Three and nine months ended September 30, 2021 and 2020

Related Party Transactions

During the three and nine months ended September 30, 2021 and 2020, the Company incurred the following transactions with key management members and the directors of the Company:

Three months ended Nine months ended
September 30, September 30,
Description 2021 2020 2021
2020
$ $ $
$
Management fees 235,667 48,500 408,667
208,000
Share-basedpayments 518,011 86,855 646,844
129,849

As at September 30, 2021, amount due to related parties comprised of amounts owing to key management members and a director totaling $61,667 (December 31, 2020 - $88,950). Amounts owed to related parties have the same terms as the Company’s trade payables, which are unsecured and non-interest-bearing and with no specific repayment terms. During the nine months ended September 30, 2021, the directors subscribed for a total of 3,000,000 Units of the private placement in September 2021.

Off-Balance Sheet Arrangements

The Company does not have any off-balance sheet arrangements.
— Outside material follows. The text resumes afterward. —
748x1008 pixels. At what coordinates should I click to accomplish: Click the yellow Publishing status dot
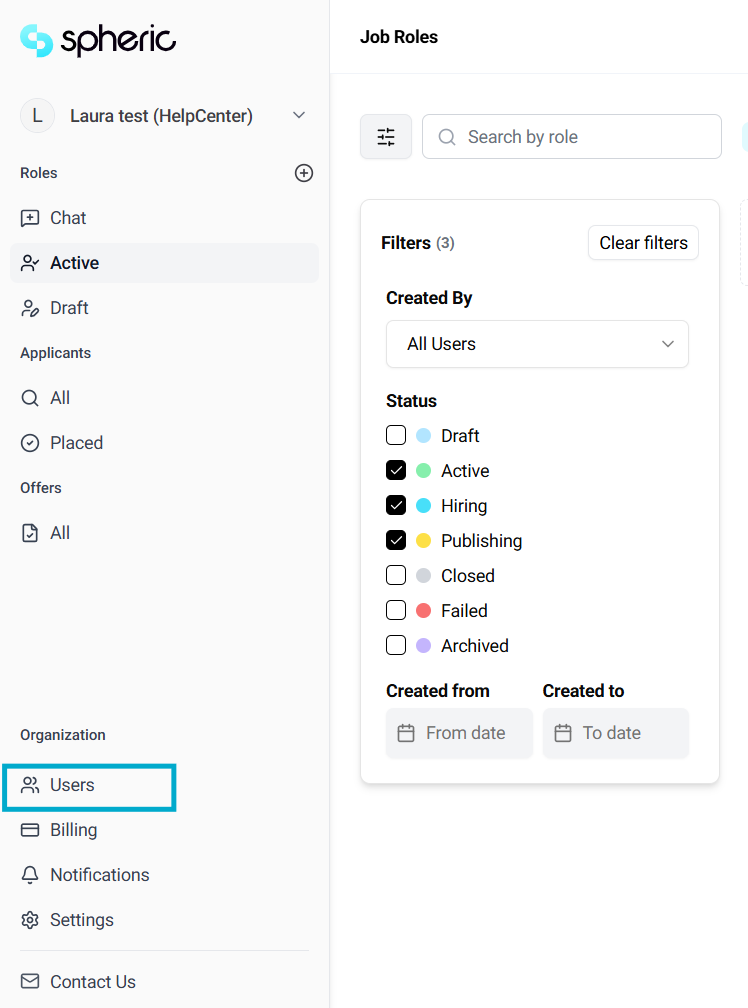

Significant Accounting Policies

The Company has not changed its accounting policies since its prior year ended December 31, 2020 and has applied accounting policies consistently for all periods presented.

Financial Instruments

The Company’s financial instruments are exposed to several financial and market risks, including credit, interest rate, liquidity, and commodity risks. The Company may, or may not, establish from time-to-time active policies to manage these risks. The Company does not currently have in place any active hedging or derivative trading policies to manage these risks since the Company’s management does not believe that the current size, scale, and pattern of cash flow of its operations would warrant such hedging activities. There was no change in the management of the financial risks compared to the recent year ended December 31, 2020.

Credit Risk

Credit risk is the risk of potential loss to the Company if the counterparty to a financial instrument fails to meet its contractual obligations.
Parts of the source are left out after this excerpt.